What is being asked:
Below, find the line containing "Uncheck email notifications checkbox"; from there to the final line, print every line exactly and skip the pictures.

Stored records:
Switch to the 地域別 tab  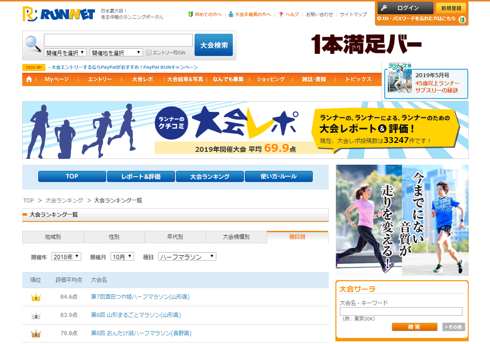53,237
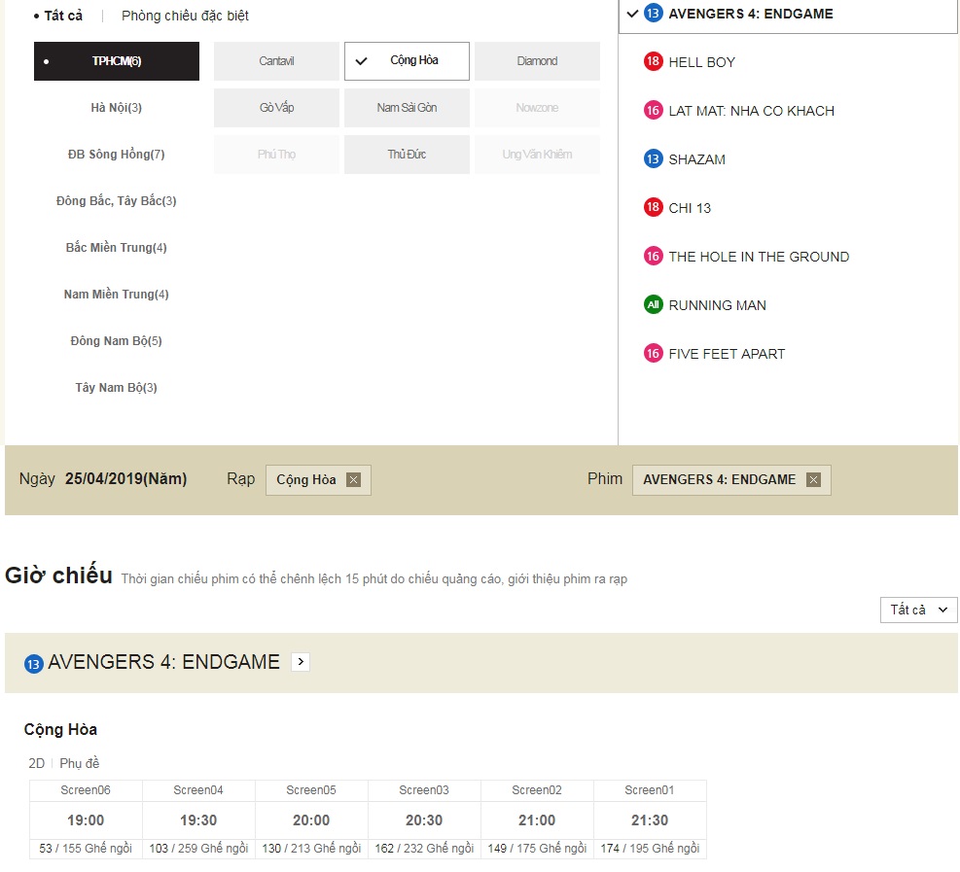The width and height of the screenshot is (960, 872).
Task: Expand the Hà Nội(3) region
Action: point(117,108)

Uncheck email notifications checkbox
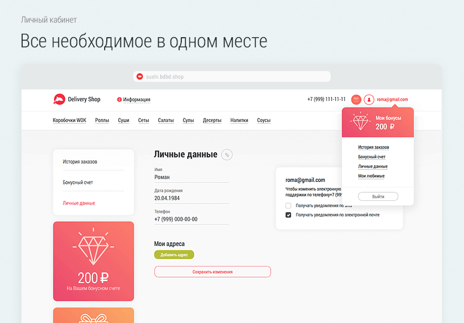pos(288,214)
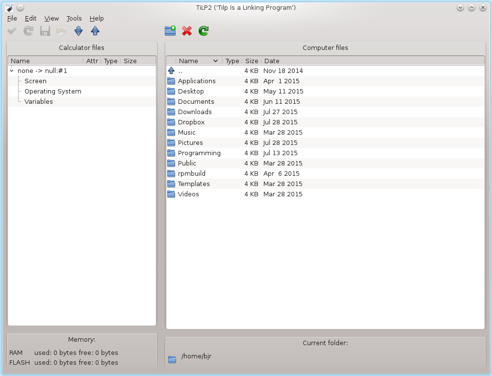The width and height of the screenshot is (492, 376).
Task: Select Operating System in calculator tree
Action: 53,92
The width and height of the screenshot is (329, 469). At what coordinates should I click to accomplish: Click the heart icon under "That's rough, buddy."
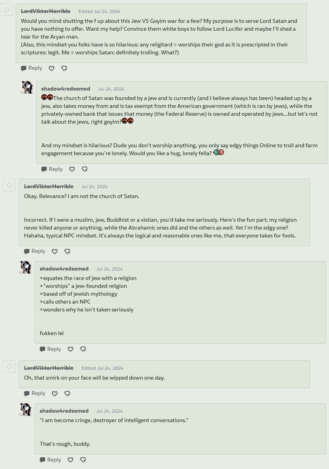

Response area:
Uncheck email notifications checkbox
pos(288,214)
The width and height of the screenshot is (492, 376).
Task: Select Operating System in calculator tree
Action: 53,92
The width and height of the screenshot is (329, 469). At what coordinates should I click to accomplish: Click the heart icon under "That's rough, buddy."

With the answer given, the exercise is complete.